En 2007, Sarkozy devient Président de la République. Pour célébrer sa victoire, il dîne au Fouquet's en compagnie de tout le gratin politique et médiatique. Cette soirée très critiquée marque le début d'un quinquennat très "bling-bling" qui fait vaguement rêver les français mais finira par lasser voire scandaliser la France en pleine crise.

François Hollande

  • [1981] Top: Etre au bon endroit au bon moment

Là  ou la scolarité de Nicolas Sarkozy est un peu aléatoire, Hollande sort huitième de la prestigueuse promotion Voltaire de l'ENA. Il intègre l'équipe de conseillers de François Mitterrand formées par Jacques Attali. Il y sera chargé des questions économiques. La même année, Mitterrand l'envoie se mesurer à  Jacques Chirac en Corrèze lors des élections législatives. Hollande ne passera cependant pas le premier tour.

  • [1997] Top: Etre le chouchou

Son mentor n'est pas le plus flamboyant des hommes des politiques. Lorsque Lionel Jospin est nommé Premier Ministre, il désigne François Hollande à  sa propre succession. Hollande devient alors président du Parti Socialiste, dans un premier temps sans réelle légitimité. Quelques mois plus tard, il sera élu avec 91% des vois des militants socialistes au congrès de Brest. Il l'emportera entre autre face à  Jean-Luc Mélenchon, 

  • [2004] Flop : Etre la cible des moqueries

En 2004, Hollande s'engage en faveur du "oui" à  la constitution européenne. Il s'oppose donc à  Laurent Fabius, numéro deux du Parti Socialiste. François Hollande sortira très affaibli du référendum. Même dans les rangs socialistes, Hollande subit les quolibets... Tout au long de sa carrière, le désavantage de François Hollande est la moquerie méprisante dont il fait l'objet: surnommé "monsieur petites blagues", "Flanby", "couille molle", "marshmallow"... Hollande fut surtout dépeint comme un benêt poltron dans les Guignols de l'info de Canal +.

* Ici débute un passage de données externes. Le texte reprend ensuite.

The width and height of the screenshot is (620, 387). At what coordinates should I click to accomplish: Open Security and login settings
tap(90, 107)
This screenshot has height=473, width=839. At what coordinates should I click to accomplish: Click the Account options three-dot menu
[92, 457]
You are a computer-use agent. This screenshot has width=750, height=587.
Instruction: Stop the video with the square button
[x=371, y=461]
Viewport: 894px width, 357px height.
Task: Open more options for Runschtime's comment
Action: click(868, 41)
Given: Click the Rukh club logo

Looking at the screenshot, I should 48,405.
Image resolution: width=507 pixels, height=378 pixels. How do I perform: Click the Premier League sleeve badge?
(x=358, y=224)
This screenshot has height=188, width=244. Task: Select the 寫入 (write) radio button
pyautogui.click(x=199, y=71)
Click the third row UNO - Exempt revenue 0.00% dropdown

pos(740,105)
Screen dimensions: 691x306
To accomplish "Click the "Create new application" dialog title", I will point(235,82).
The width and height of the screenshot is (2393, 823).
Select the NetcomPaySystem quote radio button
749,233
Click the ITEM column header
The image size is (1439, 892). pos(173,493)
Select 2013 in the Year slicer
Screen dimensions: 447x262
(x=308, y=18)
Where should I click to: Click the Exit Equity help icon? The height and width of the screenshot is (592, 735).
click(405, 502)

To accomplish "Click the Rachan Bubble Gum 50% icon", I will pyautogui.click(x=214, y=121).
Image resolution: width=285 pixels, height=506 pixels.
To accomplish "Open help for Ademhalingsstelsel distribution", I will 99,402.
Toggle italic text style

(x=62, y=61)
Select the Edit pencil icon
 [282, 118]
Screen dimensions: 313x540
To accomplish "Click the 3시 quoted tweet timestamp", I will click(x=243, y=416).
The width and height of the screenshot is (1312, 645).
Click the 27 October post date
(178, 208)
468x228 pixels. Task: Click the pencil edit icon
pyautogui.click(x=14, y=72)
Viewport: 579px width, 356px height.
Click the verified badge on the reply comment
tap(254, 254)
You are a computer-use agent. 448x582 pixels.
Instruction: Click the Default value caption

  • [2007] Flop : Etre dans l'ombre de sa compagne

Lors des élections présidentielles de 2007, François Hollande renonce à  se présenter aux primaires socialistes : il s'efface au profit de la mère de ses enfants Ségolène Royal. Leur couple va mal, mais il la soutiendra fidèlement tout au long de sa campagne. Les médias ricanent : ferait-il une bonne "première dame de France" ? La défaite de Ségolène Royal face à  Nicolas Sarkozy est un grand échec... Prendra-t-il sa revanche le 6 mai?